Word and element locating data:
☆ ☆ ☆
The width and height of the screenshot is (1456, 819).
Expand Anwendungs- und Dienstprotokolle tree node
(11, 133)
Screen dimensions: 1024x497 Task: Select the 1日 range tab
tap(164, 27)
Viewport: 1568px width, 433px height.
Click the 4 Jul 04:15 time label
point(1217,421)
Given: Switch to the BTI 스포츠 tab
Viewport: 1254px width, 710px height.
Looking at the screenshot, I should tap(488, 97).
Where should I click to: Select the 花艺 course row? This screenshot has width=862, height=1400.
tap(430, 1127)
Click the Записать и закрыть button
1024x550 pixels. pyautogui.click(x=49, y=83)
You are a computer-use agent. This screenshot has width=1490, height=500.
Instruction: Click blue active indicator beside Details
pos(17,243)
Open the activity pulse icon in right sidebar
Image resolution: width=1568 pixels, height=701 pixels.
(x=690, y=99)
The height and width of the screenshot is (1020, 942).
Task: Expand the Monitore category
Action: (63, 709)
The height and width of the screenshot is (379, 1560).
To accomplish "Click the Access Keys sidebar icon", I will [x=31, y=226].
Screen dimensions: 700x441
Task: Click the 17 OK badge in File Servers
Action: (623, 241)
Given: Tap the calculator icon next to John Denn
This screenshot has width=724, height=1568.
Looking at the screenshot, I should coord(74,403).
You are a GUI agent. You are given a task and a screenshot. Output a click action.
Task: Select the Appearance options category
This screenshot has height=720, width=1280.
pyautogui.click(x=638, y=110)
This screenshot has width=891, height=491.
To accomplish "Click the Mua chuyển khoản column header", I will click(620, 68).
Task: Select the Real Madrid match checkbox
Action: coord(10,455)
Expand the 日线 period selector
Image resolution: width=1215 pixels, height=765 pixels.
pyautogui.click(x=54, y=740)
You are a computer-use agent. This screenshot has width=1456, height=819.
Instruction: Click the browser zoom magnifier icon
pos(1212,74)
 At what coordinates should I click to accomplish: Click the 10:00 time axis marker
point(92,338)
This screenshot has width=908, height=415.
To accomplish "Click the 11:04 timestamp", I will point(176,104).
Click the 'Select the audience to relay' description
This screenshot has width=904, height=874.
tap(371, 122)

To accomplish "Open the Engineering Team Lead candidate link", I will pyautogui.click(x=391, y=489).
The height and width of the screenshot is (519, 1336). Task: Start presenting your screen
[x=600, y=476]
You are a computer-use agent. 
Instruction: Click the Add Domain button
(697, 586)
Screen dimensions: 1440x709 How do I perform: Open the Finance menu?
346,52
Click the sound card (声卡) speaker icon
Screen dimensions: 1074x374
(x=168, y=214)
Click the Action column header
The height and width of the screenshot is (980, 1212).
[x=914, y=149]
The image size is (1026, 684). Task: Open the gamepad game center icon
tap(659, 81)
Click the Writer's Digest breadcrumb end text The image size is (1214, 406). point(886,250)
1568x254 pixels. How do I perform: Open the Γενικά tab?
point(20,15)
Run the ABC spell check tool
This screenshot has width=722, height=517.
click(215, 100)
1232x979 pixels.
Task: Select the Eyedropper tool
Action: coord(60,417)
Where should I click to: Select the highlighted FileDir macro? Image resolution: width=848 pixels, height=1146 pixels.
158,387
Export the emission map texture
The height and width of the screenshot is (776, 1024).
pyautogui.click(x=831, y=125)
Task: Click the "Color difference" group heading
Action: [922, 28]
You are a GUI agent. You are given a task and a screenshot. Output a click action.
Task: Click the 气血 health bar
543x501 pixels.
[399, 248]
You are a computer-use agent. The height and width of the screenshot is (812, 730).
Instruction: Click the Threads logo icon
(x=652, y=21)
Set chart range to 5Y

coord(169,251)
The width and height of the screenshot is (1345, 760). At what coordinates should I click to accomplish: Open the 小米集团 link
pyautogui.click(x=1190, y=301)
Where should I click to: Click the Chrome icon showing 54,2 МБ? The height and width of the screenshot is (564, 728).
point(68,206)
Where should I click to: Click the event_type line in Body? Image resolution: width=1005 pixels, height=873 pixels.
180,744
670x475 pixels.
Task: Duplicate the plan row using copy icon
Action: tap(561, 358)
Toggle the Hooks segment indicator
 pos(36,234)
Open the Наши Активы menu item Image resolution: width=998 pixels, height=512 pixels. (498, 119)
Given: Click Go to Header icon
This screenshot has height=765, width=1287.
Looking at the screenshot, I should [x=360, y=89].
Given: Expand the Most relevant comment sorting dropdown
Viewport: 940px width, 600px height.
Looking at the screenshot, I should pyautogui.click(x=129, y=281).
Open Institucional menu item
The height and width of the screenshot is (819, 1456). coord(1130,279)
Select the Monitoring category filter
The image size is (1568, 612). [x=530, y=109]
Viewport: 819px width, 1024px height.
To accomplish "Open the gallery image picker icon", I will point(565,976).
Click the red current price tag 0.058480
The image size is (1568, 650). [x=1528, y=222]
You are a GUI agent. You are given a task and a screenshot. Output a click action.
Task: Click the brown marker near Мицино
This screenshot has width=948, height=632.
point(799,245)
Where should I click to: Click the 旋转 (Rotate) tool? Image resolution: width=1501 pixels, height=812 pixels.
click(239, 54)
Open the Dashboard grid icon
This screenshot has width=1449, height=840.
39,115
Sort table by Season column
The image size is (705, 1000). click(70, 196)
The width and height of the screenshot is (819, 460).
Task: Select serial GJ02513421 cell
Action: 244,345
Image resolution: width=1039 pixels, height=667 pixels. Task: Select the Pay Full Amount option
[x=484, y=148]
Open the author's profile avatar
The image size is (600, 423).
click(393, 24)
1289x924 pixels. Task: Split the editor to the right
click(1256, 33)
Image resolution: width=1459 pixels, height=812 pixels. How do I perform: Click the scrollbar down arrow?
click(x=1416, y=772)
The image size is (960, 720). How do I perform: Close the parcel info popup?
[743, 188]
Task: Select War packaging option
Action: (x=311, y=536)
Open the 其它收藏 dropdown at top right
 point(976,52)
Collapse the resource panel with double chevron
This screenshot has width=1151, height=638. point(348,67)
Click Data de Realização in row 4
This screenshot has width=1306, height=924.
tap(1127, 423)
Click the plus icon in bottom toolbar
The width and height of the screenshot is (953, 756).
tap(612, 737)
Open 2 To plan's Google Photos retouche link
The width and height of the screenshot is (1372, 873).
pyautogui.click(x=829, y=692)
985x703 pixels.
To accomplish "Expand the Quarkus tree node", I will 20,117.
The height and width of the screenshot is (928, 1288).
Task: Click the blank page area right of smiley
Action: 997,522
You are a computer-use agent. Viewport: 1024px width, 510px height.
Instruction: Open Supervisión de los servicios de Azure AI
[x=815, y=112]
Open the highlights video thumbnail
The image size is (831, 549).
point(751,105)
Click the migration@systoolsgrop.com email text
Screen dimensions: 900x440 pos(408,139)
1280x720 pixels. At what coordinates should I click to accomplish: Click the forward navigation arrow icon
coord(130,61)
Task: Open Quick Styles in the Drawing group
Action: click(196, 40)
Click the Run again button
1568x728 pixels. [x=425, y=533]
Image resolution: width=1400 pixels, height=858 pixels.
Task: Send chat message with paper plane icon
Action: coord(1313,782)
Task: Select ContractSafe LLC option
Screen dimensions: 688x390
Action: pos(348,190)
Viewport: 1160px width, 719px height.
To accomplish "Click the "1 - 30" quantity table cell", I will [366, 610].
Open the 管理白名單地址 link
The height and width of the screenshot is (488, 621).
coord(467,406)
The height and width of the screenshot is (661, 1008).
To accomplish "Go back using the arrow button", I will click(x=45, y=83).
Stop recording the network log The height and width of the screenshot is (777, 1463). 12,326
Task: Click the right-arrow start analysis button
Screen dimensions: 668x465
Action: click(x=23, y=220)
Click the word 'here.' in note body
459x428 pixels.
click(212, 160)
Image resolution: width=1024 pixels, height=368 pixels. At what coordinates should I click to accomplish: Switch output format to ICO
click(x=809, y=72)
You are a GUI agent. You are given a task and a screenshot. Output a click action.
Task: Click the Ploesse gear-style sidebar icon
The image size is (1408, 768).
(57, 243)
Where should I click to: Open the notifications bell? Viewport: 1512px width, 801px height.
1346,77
☆ ☆ ☆
**GOAL**
Can you reproduce only the listing from the line with "Click the Writer's" to the line with "coord(169,251)", replacing "spell check" with "grammar check" and changing nothing else?

**TASK SOLUTION**
Click the Writer's Digest breadcrumb end text The image size is (1214, 406). point(886,250)
1568x254 pixels. How do I perform: Open the Γενικά tab?
point(20,15)
Run the ABC grammar check tool
This screenshot has width=722, height=517.
click(215, 100)
1232x979 pixels.
Task: Select the Eyedropper tool
Action: coord(60,417)
Where should I click to: Select the highlighted FileDir macro? Image resolution: width=848 pixels, height=1146 pixels.
158,387
Export the emission map texture
The height and width of the screenshot is (776, 1024).
pyautogui.click(x=831, y=125)
Task: Click the "Color difference" group heading
Action: [922, 28]
You are a GUI agent. You are given a task and a screenshot. Output a click action.
Task: Click the 气血 health bar
543x501 pixels.
[399, 248]
You are a computer-use agent. The height and width of the screenshot is (812, 730).
Instruction: Click the Threads logo icon
(x=652, y=21)
Set chart range to 5Y

coord(169,251)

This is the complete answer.